Tal como indicaba al principio de estas notas, la relación entre derecho y política escapa a la relativa precisión jurídica que se da en la regulación de los conflictos entre intereses privados. Sólo con el reconocimiento de la naturaleza política de la cuestión del autogobierno es posible trazar alguna vía de solución. Si predomina la resistencia a dicho reconocimiento, debemos prepararnos para tiempos políticamente inciertos.

Abstract

During de Spanish political transition (1977-79) Spain undertook three tasks that other European countries had already settled in successive stages: consolidating the rules of political liberalism and democratic institutions and, finally, a peaceful organization of the national community. The result of these constitutional agreement was the so called “estado de las autonomías” (state made up of autonomous regions). In some aspects its implementation went further than expected by some of the members of the constituent assembly although it backed down in other fields. Despite its imperfections, this self-government has resulted in an unprecedented case in Spanish contemporary history of territorial dynamism that has awakened local energies, for decades smothered or asleep.

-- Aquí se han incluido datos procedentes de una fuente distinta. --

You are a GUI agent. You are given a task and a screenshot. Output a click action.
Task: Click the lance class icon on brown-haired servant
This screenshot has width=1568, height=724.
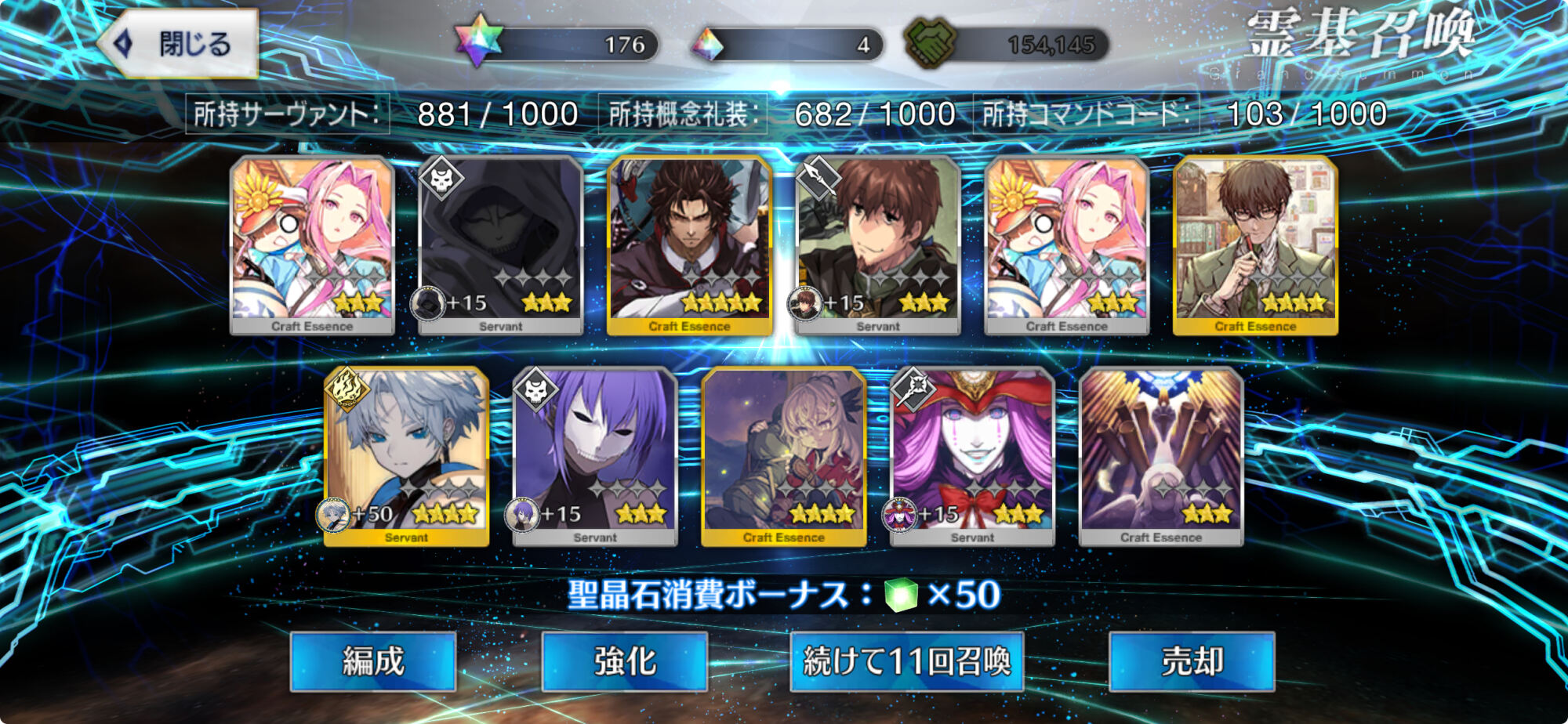pyautogui.click(x=818, y=179)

In Catalonia, however, the majority (between 65% and 75% of the population, according to the surveys of CIS, the Spanish Centre for Sociological Studies) demanded already since the 90’s to increase self-government, to make crucial decisions in Catalonia itself and to improve their financing system. The process that resulted in the new statutory provisions of 2006 was an answer to this view of the population.
The controversy on the making and contents of these provisions is no passing legal-constitutional debate. On the contrary, it has put forward an ancient and unresolved fundamental political matter: Can the Spanish and the Catalonian political majorities reach a steady agreement that meets their aspirations of mutual and symbolic recognition while protecting their collective interests? If the only possible interpretation of the Constitution is the one put forward in the STC 31/2010 (ruling of the Constitutional Court) their proposal for an in-depth revision of the constitutional text would be hardly surprising; but the alternative, to consider a unilateral division process, would be no wonder either. It seems that this ruling is not going to bring the political debate on the “state model" to an end.